Please edit the records below so that "Identify the location of" reads "Find the position of" everywhere it occurs, and leave everything else unchanged.
# start of EXCERPTED RECORDS
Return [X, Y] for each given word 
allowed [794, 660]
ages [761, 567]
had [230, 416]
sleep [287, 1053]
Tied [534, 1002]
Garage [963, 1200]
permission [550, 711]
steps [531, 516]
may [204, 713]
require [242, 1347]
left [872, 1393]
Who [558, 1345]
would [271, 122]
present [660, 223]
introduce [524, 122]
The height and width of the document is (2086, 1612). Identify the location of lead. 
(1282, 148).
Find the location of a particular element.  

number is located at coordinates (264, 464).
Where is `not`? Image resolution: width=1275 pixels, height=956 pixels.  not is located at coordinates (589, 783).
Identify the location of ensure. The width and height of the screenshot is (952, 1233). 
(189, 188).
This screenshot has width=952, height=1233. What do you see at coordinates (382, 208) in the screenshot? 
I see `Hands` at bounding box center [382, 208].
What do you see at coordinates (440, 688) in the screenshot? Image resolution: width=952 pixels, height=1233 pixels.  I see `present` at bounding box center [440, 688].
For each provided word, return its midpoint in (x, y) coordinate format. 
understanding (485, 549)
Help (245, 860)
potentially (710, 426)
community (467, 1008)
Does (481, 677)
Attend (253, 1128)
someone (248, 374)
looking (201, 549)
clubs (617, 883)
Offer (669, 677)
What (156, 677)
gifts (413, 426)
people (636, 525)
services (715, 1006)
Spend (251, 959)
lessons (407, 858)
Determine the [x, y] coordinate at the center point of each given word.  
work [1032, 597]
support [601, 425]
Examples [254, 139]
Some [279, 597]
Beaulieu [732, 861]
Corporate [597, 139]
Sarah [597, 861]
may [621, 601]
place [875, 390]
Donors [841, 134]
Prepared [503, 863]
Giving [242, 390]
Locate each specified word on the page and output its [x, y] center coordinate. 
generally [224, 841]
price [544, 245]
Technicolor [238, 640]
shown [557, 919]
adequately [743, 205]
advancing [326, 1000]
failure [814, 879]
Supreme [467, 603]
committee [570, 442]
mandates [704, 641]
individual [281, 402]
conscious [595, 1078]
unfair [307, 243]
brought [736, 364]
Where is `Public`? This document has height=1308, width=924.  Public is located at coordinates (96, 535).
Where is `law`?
# end of EXCERPTED RECORDS
**SOLUTION TO THE PROBLEM:**
Return [X, Y] for each given word 
allowed [794, 660]
ages [761, 567]
had [230, 416]
sleep [287, 1053]
Tied [534, 1002]
Garage [963, 1200]
permission [550, 711]
steps [531, 516]
may [204, 713]
require [242, 1347]
left [872, 1393]
Who [558, 1345]
would [271, 122]
present [660, 223]
introduce [524, 122]
The height and width of the document is (2086, 1612). Find the position of lead. 
(1282, 148).
Find the location of a particular element.  

number is located at coordinates (264, 464).
Where is `not`? Image resolution: width=1275 pixels, height=956 pixels.  not is located at coordinates (589, 783).
Find the position of ensure. The width and height of the screenshot is (952, 1233). 
(189, 188).
This screenshot has width=952, height=1233. What do you see at coordinates (382, 208) in the screenshot? 
I see `Hands` at bounding box center [382, 208].
What do you see at coordinates (440, 688) in the screenshot? Image resolution: width=952 pixels, height=1233 pixels.  I see `present` at bounding box center [440, 688].
For each provided word, return its midpoint in (x, y) coordinate format. 
understanding (485, 549)
Help (245, 860)
potentially (710, 426)
community (467, 1008)
Does (481, 677)
Attend (253, 1128)
someone (248, 374)
looking (201, 549)
clubs (617, 883)
Offer (669, 677)
What (156, 677)
gifts (413, 426)
people (636, 525)
services (715, 1006)
Spend (251, 959)
lessons (407, 858)
Determine the [x, y] coordinate at the center point of each given word.  
work [1032, 597]
support [601, 425]
Examples [254, 139]
Some [279, 597]
Beaulieu [732, 861]
Corporate [597, 139]
Sarah [597, 861]
may [621, 601]
place [875, 390]
Donors [841, 134]
Prepared [503, 863]
Giving [242, 390]
Locate each specified word on the page and output its [x, y] center coordinate. 
generally [224, 841]
price [544, 245]
Technicolor [238, 640]
shown [557, 919]
adequately [743, 205]
advancing [326, 1000]
failure [814, 879]
Supreme [467, 603]
committee [570, 442]
mandates [704, 641]
individual [281, 402]
conscious [595, 1078]
unfair [307, 243]
brought [736, 364]
Where is `Public`? This document has height=1308, width=924.  Public is located at coordinates (96, 535).
Where is `law`?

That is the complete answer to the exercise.